### Requirement
Copy the records word for word, from the first line through the line that contains "tap(919, 403)", including both. Leave the pictures out of your copy.

### Supplied material
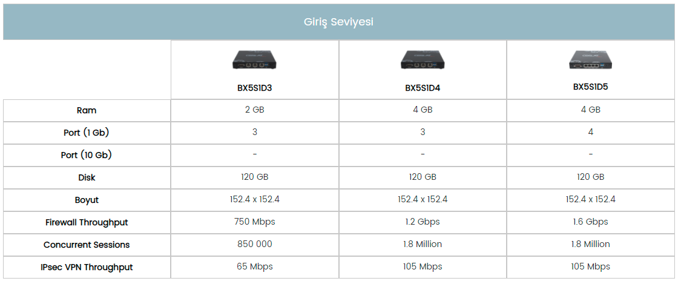Screen dimensions: 681x284
Task: Click the Ram row label
Action: click(x=87, y=110)
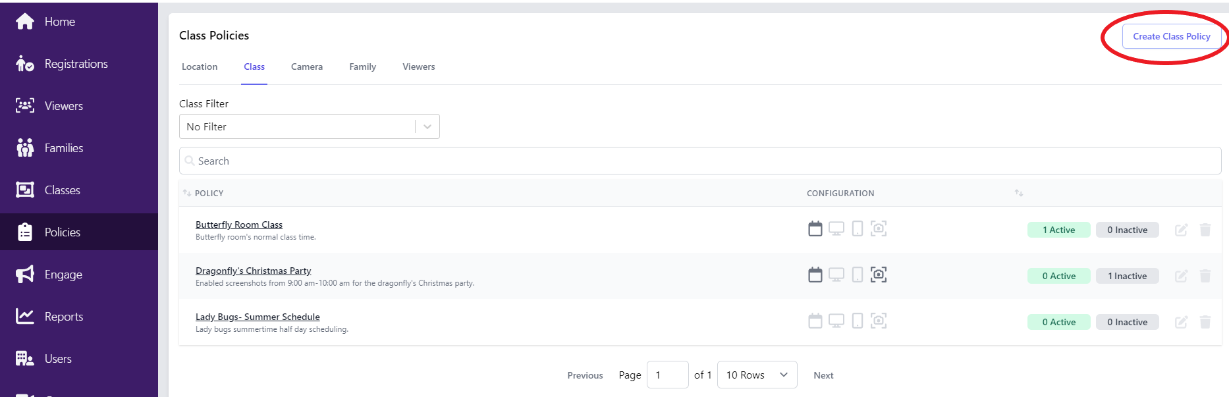Click calendar icon for Butterfly Room Class
Viewport: 1229px width, 397px height.
(815, 228)
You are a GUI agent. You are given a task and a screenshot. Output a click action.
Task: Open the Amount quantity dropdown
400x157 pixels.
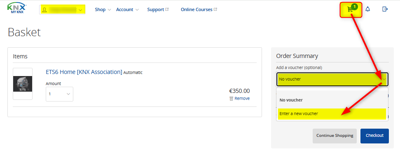point(59,94)
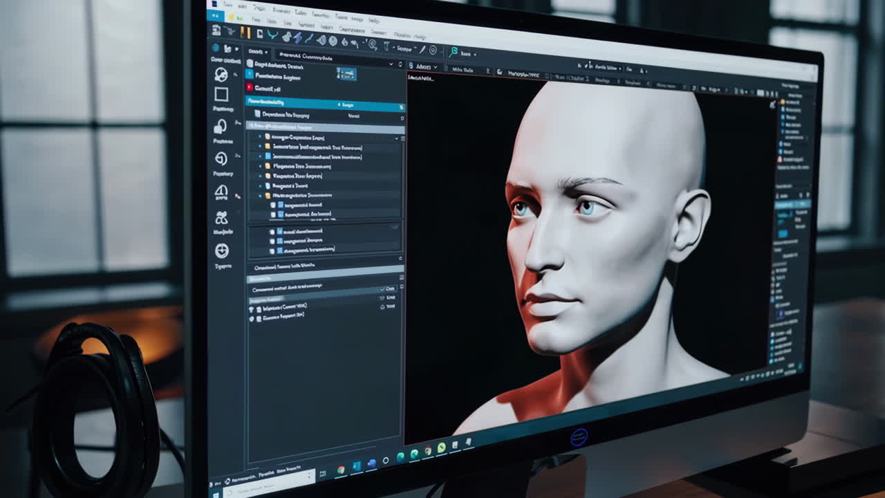Click the head-shaped posing icon in left sidebar

[221, 76]

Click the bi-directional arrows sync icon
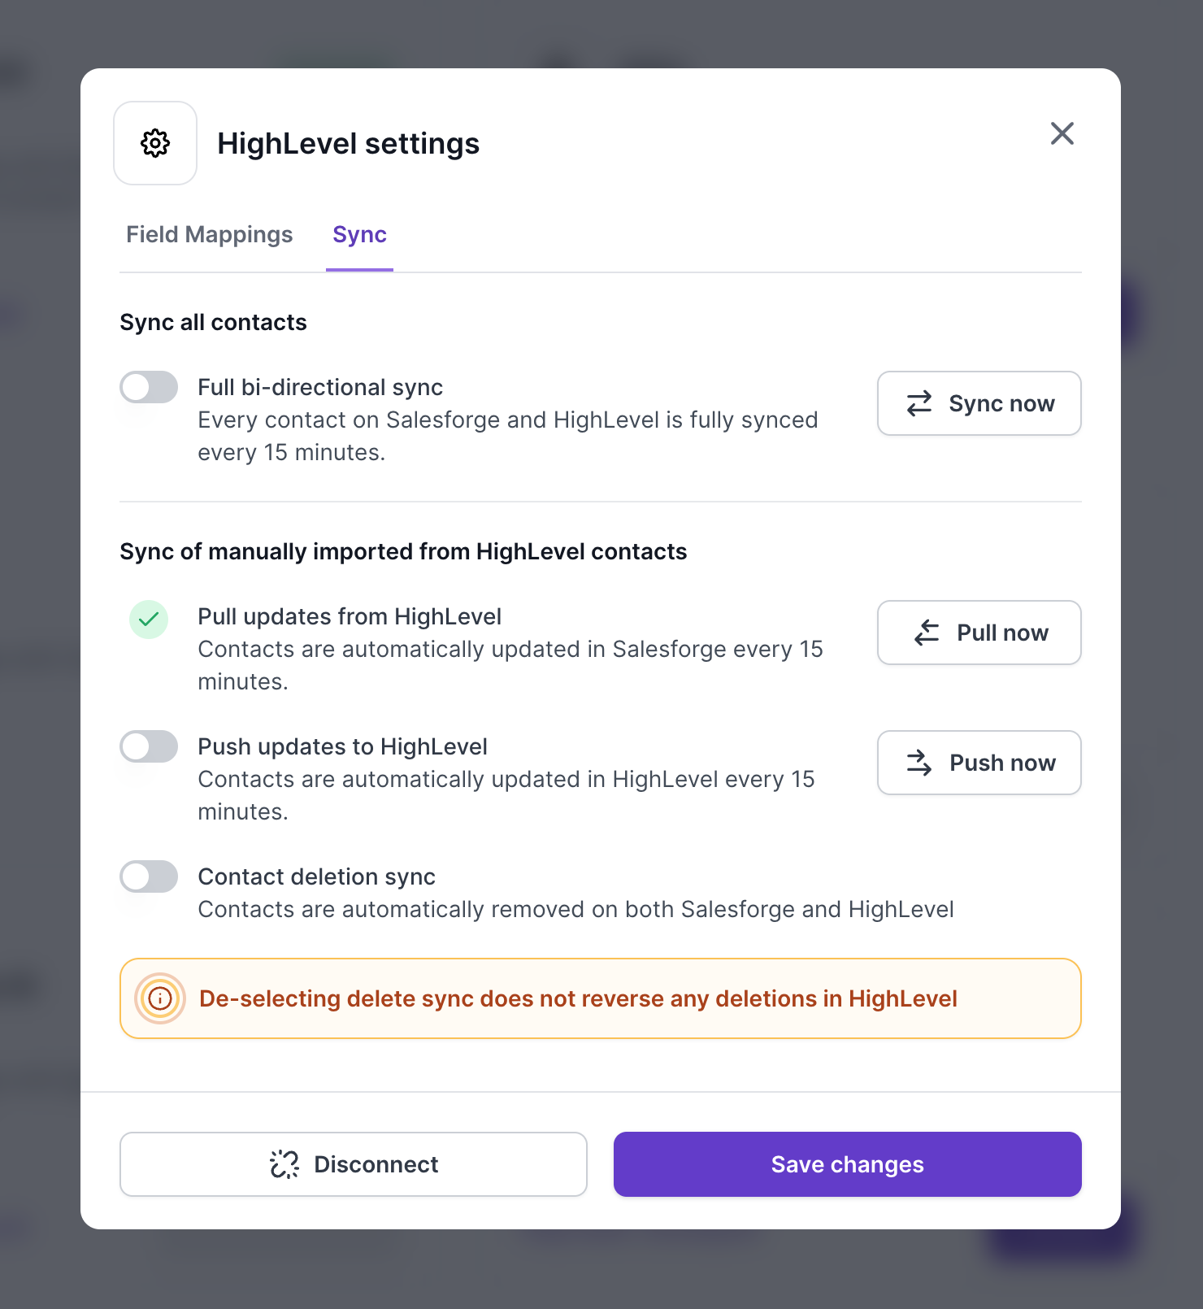tap(919, 403)

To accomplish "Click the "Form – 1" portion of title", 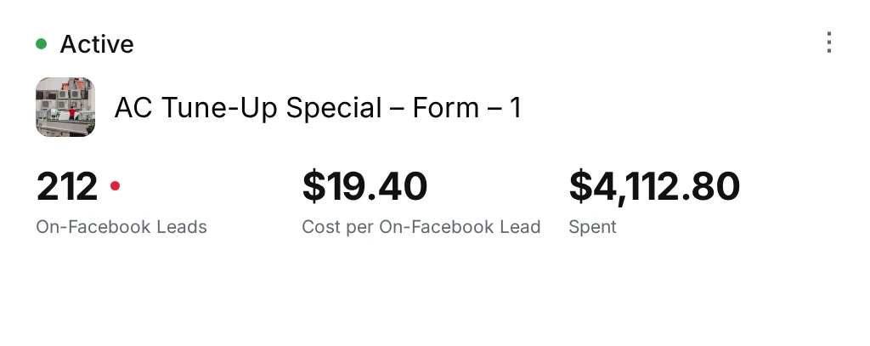I will point(467,108).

### Expected output
Screen dimensions: 681x284
Task: Click the Ram row label
Action: click(x=87, y=110)
Click calendar icon for Butterfly Room Class
Viewport: 1229px width, 397px height.
(815, 228)
You are a GUI agent. You are given a task and a screenshot. Output a click action.
Task: Open the Amount quantity dropdown
400x157 pixels.
point(59,94)
Click the head-shaped posing icon in left sidebar

[221, 76]

Click the bi-directional arrows sync icon
tap(919, 403)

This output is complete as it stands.